I stood in the hallway of my home the other week beside the front double door entrance. We have large glass windows set inside the centre of each door which gave me a great view to see out across the lawn, the road, and to the lakeside hilltop. I was in a great position, sheltered by the comfort of being inside, to watch the oncoming storm. It came on quickly, flying across the lake in the form of a white wall of gusting wind. In an instant the waves rose, white caps formed, and then it turned to a big blur of grey. A tree on our property came crashing down; no warning, no gentle fall, just a fraction of a second plunge to the ground. A window shutter was forcefully pulled from the brick exterior of my home. The wind was brutal! Everything was twisting and turning and I was surprised that only one tree fell. I literally felt the wind pushing against the house. The rain came quick and hard and soon turned to pelting hail and even though I was inside, I could feel the sting of those small cubes hitting my skin..
My dog was freaking! My mom was freaking!
15 minutes and the entire thing was over.
Later that night I thought about that fallen tree and how I'd have to clear it away and clean up any other mess from the storm. I thought about all of the other reports that I had heard about, fallen debris, toppled telephone wires and fires that began as a result. I thought about those poor people from Joplin Missouri and all that they had suffered from that devastating tornado. I thought about all the natural disasters around the word and all of the chaos and damage and deaths. It is sad. Life can be so depressing and unfair and challenging.
Here I was cursing over my own lawn tractor needing a new battery and my grass being overgrown. But seriously, aside from natural disasters, we've all had it tough and we've all lost. From the everyday barriers I face due to my disability, family struggles, heart ache and employment woes, no one (I think) would blame me for getting down on myself and saying, from time to time, "my life sucks!"
Time is an uncontrollable thing and I feel, much more lately, that I have not enough to get done the things I need accomplished. I forgot about a couple of things, responsibilities, that I would normally be on top of. Even this blog, something I thought I'd be able to at least do once a week, has been slipping with lack of spare time. I don't have the time I used to to sit down and write.
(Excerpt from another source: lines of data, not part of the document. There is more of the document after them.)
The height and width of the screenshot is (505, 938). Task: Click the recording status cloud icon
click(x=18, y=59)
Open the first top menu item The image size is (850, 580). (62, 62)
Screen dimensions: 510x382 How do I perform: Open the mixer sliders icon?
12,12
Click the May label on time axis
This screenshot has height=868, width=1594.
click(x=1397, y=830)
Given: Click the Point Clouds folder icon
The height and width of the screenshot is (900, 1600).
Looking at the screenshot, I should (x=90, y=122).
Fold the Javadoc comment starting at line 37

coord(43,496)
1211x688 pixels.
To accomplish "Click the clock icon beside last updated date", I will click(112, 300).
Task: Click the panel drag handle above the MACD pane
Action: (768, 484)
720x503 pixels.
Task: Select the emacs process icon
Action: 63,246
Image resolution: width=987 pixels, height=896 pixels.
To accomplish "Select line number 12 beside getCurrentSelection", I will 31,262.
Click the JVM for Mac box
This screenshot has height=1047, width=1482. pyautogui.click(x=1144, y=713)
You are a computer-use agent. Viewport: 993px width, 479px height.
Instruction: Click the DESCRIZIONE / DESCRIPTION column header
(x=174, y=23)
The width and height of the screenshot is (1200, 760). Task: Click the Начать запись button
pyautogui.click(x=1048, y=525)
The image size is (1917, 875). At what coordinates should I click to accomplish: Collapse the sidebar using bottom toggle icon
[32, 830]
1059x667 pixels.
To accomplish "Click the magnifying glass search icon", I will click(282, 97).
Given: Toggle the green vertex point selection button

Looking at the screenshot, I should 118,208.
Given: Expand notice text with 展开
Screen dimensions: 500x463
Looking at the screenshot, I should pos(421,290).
Things change, I get that, I am comfortable with that, but I thought as I got older and wiser things would become less hectic and frustrating and not be so rushed. That onslaught of a storm reflected my life and I questioned if I was having some sort of crisis or meltdown in my head.
Four weeks ago today my sister had a very beautiful baby girl. Her first. I became a proud Uncle; proud of this little girl simply blessing us for coming into our lives, into my life.
So in the midst of my snowballing frustration, when I was mumbling profanities and made up words under my breath, (my dog looking at me as if I were a disturbed puzzle that needed to be figured out) when I felt tears forming in my eyes from confusion and lost hope, an image popped into my mind and stopped me short. I cleared my pupils and rubbed my head. I laid in my bed and stared at the ceiling; though it wasn't the ceiling I was looking at. I was staring at those cute, adorable, soft, often moving about, tiny feet. There was no physical picture on my ceiling, just in my head, and it subdued, unraveled and pushed aside everything.
I don't want to say that this image will forever keep me from getting fed up in life or from screaming out (in my head anyway) @*!#$&^^ explicit narratives. But for the first time, I REALLY saw how easy it is to see just how peacefully beautiful life can be.
I'm sure everyone, or at least I hope, has their own thing, their good luck charm, their reprieve, their outlet. I have often turned to my writing, or maybe even taken time out to go for a walk with my dog, or waited to talk to a friend.... something to work towards getting. I did not think it was quite as simple as letting go, for it, for that serenity, to come in. I found the peace I needed to find in the image of those tiny little feet. An instantaneous gratification! And I know that these feet will grow, but that is part of what makes it so beautiful.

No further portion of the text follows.